# Near-duplicate detection of phrases using cosine similarity

Tweets on a subject are often nearly (but not exactly) duplicates of each other. The file Santa.txt contains a few tweets about Santa Claus, one tweet per line. We will try to detect tweets that we have already seen before. 


In [1]:
## Import the math function

import math

In [2]:
## Open the file and read the lines from file

file = open("Santa.txt", "r")
list_of_tweets = file.readlines()
list_of_tweets

["SPECIAL SECRET HEARTS: A Child's Introduction to Dementia and Pink Curls - A Santa ... - http://t.co/UWCdc8FA9a http://t.co/meexKLGTKl\n",
 '"Santa Claus Is Coming To Town #MTVHottest Justin Bieber"\n',
 "RT @BuyBookstore: SPECIAL SECRET HEARTS: A Child's Introduction to Dementia and Pink Curls - A Santa ... - http://t.co/UWCdc8FA9a http://t.Â…\n",
 '"RT @DrewFtDevonne_: Rt si te gusta Santa Claus Is Coming To Town #MTVHottest Justin Bieber"\n',
 '"Rt si te gusta Santa Claus Is Coming To Town #MTVHottest Justin Bieber"\n']

#### (a) Converting each tweet into a dictionary of phrases 
The function called moving window takes as input a tweet (that is, a string), and converts it into a bunch of phrases. Each phrase is three consecutive words in the tweet. <br>
For example, the tweet ‘‘This is an awesome tweet, dude’’ consists of the phrases ‘‘ This is an’’, ‘‘is an awesome’’, ‘‘an awesome tweet,’’, and ‘‘awesome tweet, dude’’. It returns a dictionary whose keys are these phrases, and just set the corresponding values to 1. This dictionary contains all the unique 3-word phrases in the tweet. <br> <br>

In [128]:
def moving_window(tweet):
    
    '''
    A function to convert a tweet to a dictionary of three-word phrases in the tweet and initialize the values to 1
    
    Paramters:
    tweet (str): Input is the tweet for which the phrases need to be calculated
    
    Returns:
    A dictionary of all three-word phrases from the tweet as key and 1 as value
    
    '''
    word_list = {}
    
    match = tweet.split(" ")

    for i in range(len(match)):
        j = i+1
        k = i+2
    
        if k>=len(match):
            break
    
        new_string = match[i] + " " + match[j] + " " + match[k]
        word_list[new_string] = 1

    return word_list

#### (b) Calculating similarity between two tweets
To check if one tweet is a near-duplicate of another, we compute their cosine similarity: <br>
$$
 cosine(tweet1, tweet2) = \frac{matches}{\sqrt{(n1 ∗ n2)}} 
$$


where matches is the number of 3-word phrases in common between the
two tweets, and n1 and n2 are the number of phrases in the two tweets
respectively. <br><br>
The function called cosine takes as input two dictionaries. Each
dictionary contains the 3-word phrases from one tweet. It returns the cosine
similarity between the phrases in the two dictionaries.<br>

In [3]:
def cosine(tweet1, tweet2):
    
    '''
    A function to compute the cosine similarity between two tweets
    
    Input:
    tweet1 (str), tweet(str) : The two tweets between which the cosine similarity needs to be calculated
    
    Returns:
    The cosine similarity between the two tweets

    '''
    
    tweet1_dict = moving_window(tweet1)

**Your goal**
Carry the notebook on near-duplicate tweet detection forward from its last line. The lines below are from a separate source and have no connection to the notebook on near-duplicate tweet detection.

**Collected data**
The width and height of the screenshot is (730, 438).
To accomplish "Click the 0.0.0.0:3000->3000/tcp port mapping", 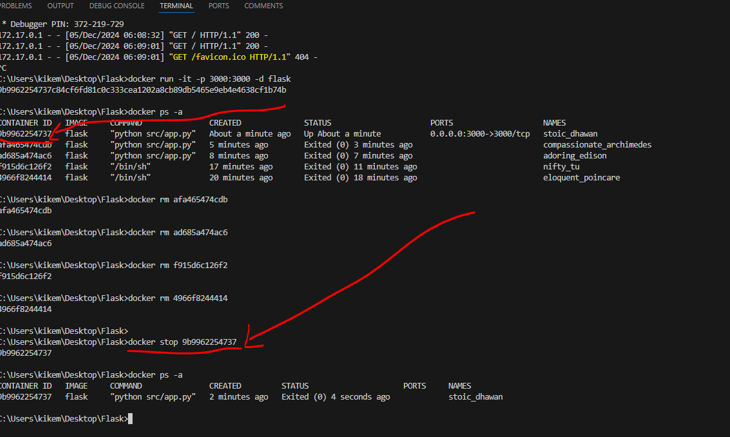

**Final answer**
    tweet2_dict = moving_window(tweet2)

    n1 = len(tweet1_dict.keys())
    n2 = len(tweet2_dict.keys())

    matches=0

    for key in tweet1_dict.keys():
        if key in tweet2_dict.keys():
            matches = matches +1

    return matches/math.sqrt(n1*n2)

#### (c) Reading in tweets, and output near-duplicates 
Here, we read in the tweets in the file Santa.txt. For each tweet, we figure out if it is a near duplicate of any of the previously-seen tweets. We say that the two tweets are near-duplicates if their cosine similarity is greater than 0.5. <br>This is done by calling the functions moving window and cosine here.

In [130]:
## Write a function to loop through individual tweets and check if it is nearly similar to any previous tweets

for i in range(len(list_of_tweets)):
    j=0

    while j<i: 
        tweet1 = list_of_tweets[i]
        tweet2 = list_of_tweets[j]
        
        cos_value = cosine(tweet1, tweet2)
        
        if cos_value > 0.5:
            print('='*120)
            print(f'Tweet {i+1}: {tweet1}'.rstrip())
            print(f'Tweet {j+1}: {tweet2}')
            print(f'Number of 3-word phrases in Tweet {i+1}: {len(moving_window(tweet1).keys())}')
            print(f'Number of 3-word phrases in Tweet {j+1}: {len(moving_window(tweet2).keys())}')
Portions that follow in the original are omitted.